> [Problem details]
Would you reproduce all of the material below word for word, leaving out the pictures?
-.-.-
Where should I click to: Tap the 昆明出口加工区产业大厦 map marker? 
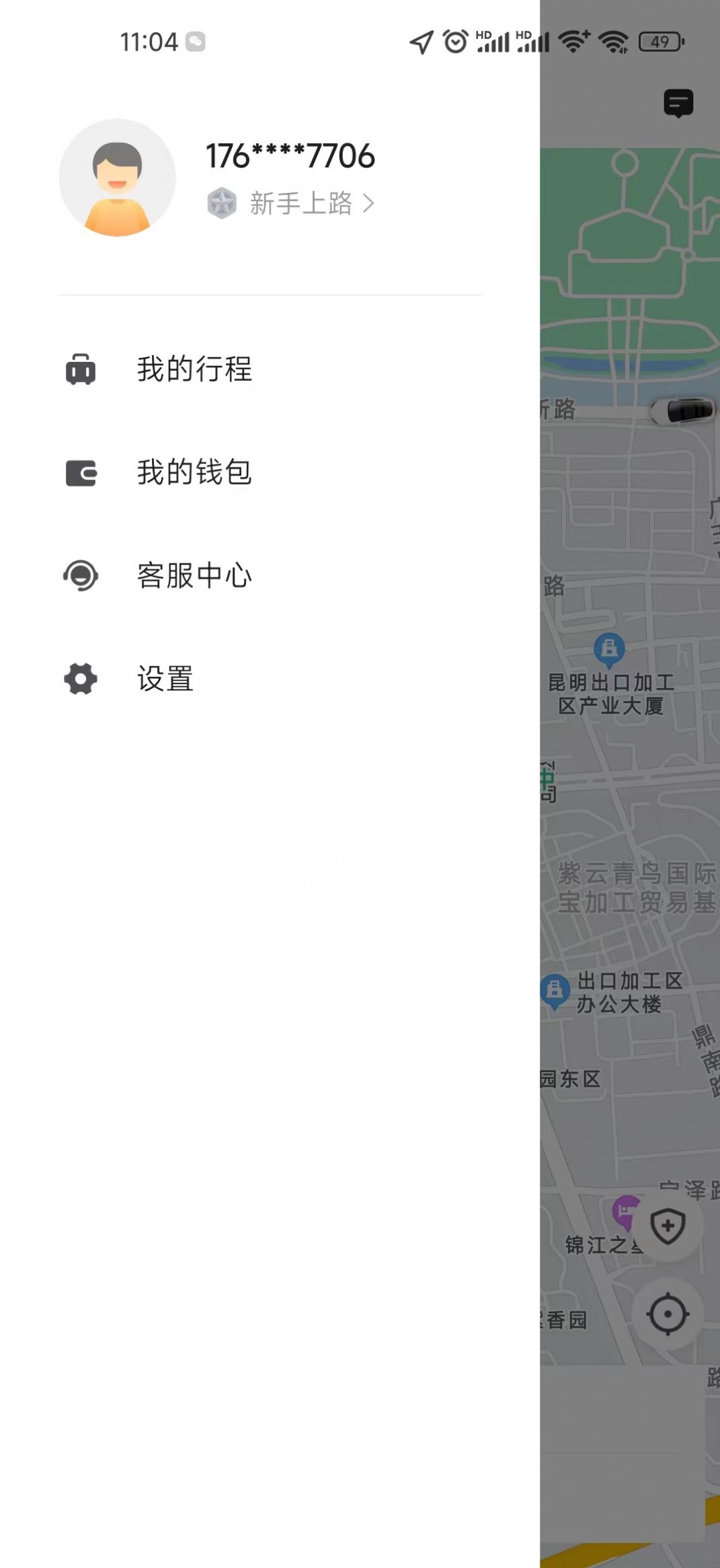pyautogui.click(x=609, y=650)
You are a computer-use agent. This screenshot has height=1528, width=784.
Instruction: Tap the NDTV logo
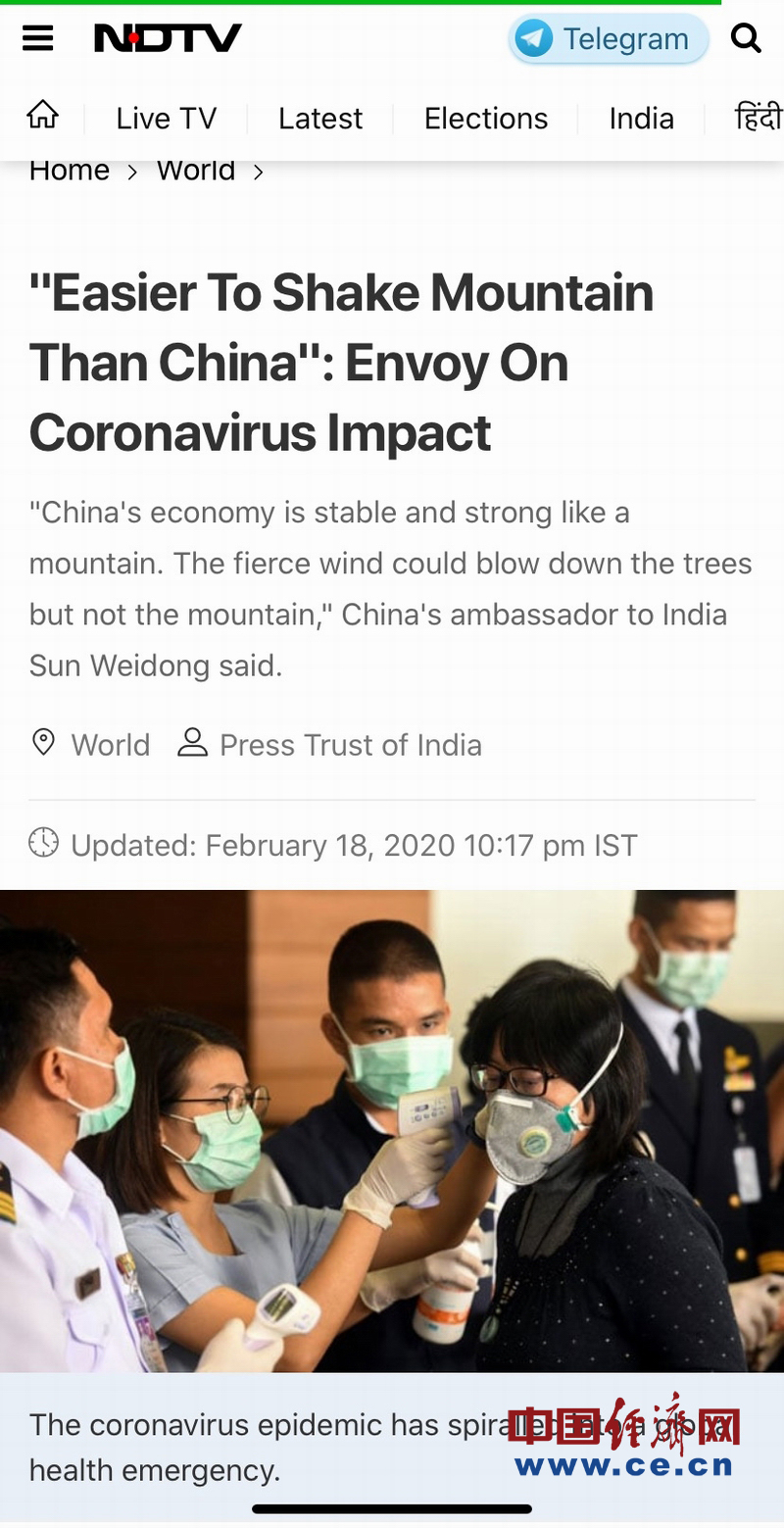point(168,38)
-.-.-
> [Output of the task]
Where should I click to: Tap the 昆明出口加工区产业大厦 map marker? 
pyautogui.click(x=609, y=650)
You are a computer-use agent. This screenshot has height=1528, width=784.
Instruction: Tap the NDTV logo
point(168,38)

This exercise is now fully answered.